Exercise task
Copy out each of the following lines word for word, covering every one of them.

Target pointing data
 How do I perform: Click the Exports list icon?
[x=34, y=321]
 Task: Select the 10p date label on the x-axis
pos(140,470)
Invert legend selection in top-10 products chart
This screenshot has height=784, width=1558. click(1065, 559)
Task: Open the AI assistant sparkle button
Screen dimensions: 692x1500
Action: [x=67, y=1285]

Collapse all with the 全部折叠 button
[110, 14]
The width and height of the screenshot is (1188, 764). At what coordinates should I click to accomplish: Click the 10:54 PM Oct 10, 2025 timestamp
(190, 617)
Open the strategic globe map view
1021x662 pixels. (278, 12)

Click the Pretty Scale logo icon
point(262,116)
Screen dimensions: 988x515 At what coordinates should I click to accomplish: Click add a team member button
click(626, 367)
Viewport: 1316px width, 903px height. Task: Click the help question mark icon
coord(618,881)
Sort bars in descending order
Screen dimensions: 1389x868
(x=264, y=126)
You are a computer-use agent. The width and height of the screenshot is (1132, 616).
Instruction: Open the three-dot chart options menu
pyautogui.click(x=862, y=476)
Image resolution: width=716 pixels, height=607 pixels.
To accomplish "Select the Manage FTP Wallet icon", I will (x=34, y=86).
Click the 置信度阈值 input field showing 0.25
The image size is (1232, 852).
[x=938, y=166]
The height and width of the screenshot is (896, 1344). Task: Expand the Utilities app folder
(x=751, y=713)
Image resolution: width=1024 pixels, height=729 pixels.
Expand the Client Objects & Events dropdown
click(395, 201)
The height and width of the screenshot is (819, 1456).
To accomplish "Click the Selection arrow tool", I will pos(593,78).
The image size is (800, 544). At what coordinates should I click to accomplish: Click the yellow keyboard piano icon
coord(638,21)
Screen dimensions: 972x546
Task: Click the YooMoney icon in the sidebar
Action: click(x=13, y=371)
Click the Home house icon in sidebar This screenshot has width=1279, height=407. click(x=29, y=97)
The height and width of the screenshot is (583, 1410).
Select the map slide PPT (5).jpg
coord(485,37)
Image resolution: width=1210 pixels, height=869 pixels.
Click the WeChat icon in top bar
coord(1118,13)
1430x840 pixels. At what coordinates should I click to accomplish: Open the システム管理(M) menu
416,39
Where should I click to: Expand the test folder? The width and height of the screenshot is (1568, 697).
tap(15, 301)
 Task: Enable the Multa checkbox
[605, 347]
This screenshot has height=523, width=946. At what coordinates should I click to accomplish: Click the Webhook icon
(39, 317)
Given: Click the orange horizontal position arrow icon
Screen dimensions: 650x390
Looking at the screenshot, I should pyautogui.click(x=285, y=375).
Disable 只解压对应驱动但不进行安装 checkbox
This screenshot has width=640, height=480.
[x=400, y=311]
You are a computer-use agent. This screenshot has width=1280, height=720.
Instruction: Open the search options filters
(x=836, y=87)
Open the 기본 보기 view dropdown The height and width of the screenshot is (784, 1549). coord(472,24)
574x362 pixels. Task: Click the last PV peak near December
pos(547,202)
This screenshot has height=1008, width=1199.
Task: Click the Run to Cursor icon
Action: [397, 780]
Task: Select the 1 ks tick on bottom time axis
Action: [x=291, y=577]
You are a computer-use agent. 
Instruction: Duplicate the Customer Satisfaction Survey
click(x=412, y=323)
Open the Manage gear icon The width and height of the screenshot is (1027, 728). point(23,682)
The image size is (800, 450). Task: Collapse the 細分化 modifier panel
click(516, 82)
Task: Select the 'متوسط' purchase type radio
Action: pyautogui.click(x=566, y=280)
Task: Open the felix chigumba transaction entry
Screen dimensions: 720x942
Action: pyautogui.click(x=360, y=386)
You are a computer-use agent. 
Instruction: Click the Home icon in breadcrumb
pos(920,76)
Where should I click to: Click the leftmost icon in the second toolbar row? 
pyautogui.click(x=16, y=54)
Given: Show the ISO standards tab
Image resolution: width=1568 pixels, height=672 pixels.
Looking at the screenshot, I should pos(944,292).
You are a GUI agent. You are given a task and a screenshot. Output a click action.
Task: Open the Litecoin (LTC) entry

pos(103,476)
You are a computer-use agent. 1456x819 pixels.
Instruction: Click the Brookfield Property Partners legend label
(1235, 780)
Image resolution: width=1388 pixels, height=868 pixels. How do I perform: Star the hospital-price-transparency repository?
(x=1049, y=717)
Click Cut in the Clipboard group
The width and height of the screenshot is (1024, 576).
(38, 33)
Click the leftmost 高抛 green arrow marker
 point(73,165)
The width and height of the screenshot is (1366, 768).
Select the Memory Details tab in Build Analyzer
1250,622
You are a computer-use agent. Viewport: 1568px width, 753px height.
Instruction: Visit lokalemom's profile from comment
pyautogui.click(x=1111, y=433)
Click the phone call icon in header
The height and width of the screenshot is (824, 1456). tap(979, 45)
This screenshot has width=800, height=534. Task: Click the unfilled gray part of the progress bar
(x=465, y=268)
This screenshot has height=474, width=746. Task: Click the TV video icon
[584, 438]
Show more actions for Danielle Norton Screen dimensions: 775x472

Task result
 How do I perform: Click the Exports list icon?
[x=34, y=321]
 Task: Select the 10p date label on the x-axis
pos(140,470)
Invert legend selection in top-10 products chart
This screenshot has height=784, width=1558. click(1065, 559)
Task: Open the AI assistant sparkle button
Screen dimensions: 692x1500
Action: [x=67, y=1285]

Collapse all with the 全部折叠 button
[110, 14]
The width and height of the screenshot is (1188, 764). At what coordinates should I click to accomplish: Click the 10:54 PM Oct 10, 2025 timestamp
(190, 617)
Open the strategic globe map view
1021x662 pixels. (278, 12)

Click the Pretty Scale logo icon
point(262,116)
Screen dimensions: 988x515 At what coordinates should I click to accomplish: Click add a team member button
click(626, 367)
Viewport: 1316px width, 903px height. Task: Click the help question mark icon
coord(618,881)
Sort bars in descending order
Screen dimensions: 1389x868
(x=264, y=126)
You are a computer-use agent. The width and height of the screenshot is (1132, 616).
Instruction: Open the three-dot chart options menu
pyautogui.click(x=862, y=476)
Image resolution: width=716 pixels, height=607 pixels.
To accomplish "Select the Manage FTP Wallet icon", I will (x=34, y=86).
Click the 置信度阈值 input field showing 0.25
The image size is (1232, 852).
[x=938, y=166]
The height and width of the screenshot is (896, 1344). Task: Expand the Utilities app folder
(x=751, y=713)
Image resolution: width=1024 pixels, height=729 pixels.
Expand the Client Objects & Events dropdown
click(395, 201)
The height and width of the screenshot is (819, 1456).
To accomplish "Click the Selection arrow tool", I will pos(593,78).
The image size is (800, 544). At what coordinates should I click to accomplish: Click the yellow keyboard piano icon
coord(638,21)
Screen dimensions: 972x546
Task: Click the YooMoney icon in the sidebar
Action: click(x=13, y=371)
Click the Home house icon in sidebar This screenshot has width=1279, height=407. click(x=29, y=97)
The height and width of the screenshot is (583, 1410).
Select the map slide PPT (5).jpg
coord(485,37)
Image resolution: width=1210 pixels, height=869 pixels.
Click the WeChat icon in top bar
coord(1118,13)
1430x840 pixels. At what coordinates should I click to accomplish: Open the システム管理(M) menu
416,39
Where should I click to: Expand the test folder? The width and height of the screenshot is (1568, 697).
tap(15, 301)
 Task: Enable the Multa checkbox
[605, 347]
This screenshot has height=523, width=946. At what coordinates should I click to accomplish: Click the Webhook icon
(39, 317)
Given: Click the orange horizontal position arrow icon
Screen dimensions: 650x390
Looking at the screenshot, I should pyautogui.click(x=285, y=375).
Disable 只解压对应驱动但不进行安装 checkbox
This screenshot has width=640, height=480.
[x=400, y=311]
You are a computer-use agent. This screenshot has width=1280, height=720.
Instruction: Open the search options filters
(x=836, y=87)
Open the 기본 보기 view dropdown The height and width of the screenshot is (784, 1549). coord(472,24)
574x362 pixels. Task: Click the last PV peak near December
pos(547,202)
This screenshot has height=1008, width=1199.
Task: Click the Run to Cursor icon
Action: [397, 780]
Task: Select the 1 ks tick on bottom time axis
Action: [x=291, y=577]
You are a computer-use agent. 
Instruction: Duplicate the Customer Satisfaction Survey
click(x=412, y=323)
Open the Manage gear icon The width and height of the screenshot is (1027, 728). point(23,682)
The image size is (800, 450). Task: Collapse the 細分化 modifier panel
click(516, 82)
Task: Select the 'متوسط' purchase type radio
Action: pyautogui.click(x=566, y=280)
Task: Open the felix chigumba transaction entry
Screen dimensions: 720x942
Action: pyautogui.click(x=360, y=386)
You are a computer-use agent. 
Instruction: Click the Home icon in breadcrumb
pos(920,76)
Where should I click to: Click the leftmost icon in the second toolbar row? 
pyautogui.click(x=16, y=54)
Given: Show the ISO standards tab
Image resolution: width=1568 pixels, height=672 pixels.
Looking at the screenshot, I should pos(944,292).
You are a GUI agent. You are given a task and a screenshot. Output a click action.
Task: Open the Litecoin (LTC) entry

pos(103,476)
You are a computer-use agent. 1456x819 pixels.
Instruction: Click the Brookfield Property Partners legend label
(1235, 780)
Image resolution: width=1388 pixels, height=868 pixels. How do I perform: Star the hospital-price-transparency repository?
(x=1049, y=717)
Click Cut in the Clipboard group
The width and height of the screenshot is (1024, 576).
(38, 33)
Click the leftmost 高抛 green arrow marker
 point(73,165)
The width and height of the screenshot is (1366, 768).
Select the Memory Details tab in Build Analyzer
1250,622
You are a computer-use agent. Viewport: 1568px width, 753px height.
Instruction: Visit lokalemom's profile from comment
pyautogui.click(x=1111, y=433)
Click the phone call icon in header
The height and width of the screenshot is (824, 1456). tap(979, 45)
This screenshot has width=800, height=534. Task: Click the unfilled gray part of the progress bar
(x=465, y=268)
This screenshot has height=474, width=746. Task: Click the TV video icon
[584, 438]
Show more actions for Danielle Norton Screen dimensions: 775x472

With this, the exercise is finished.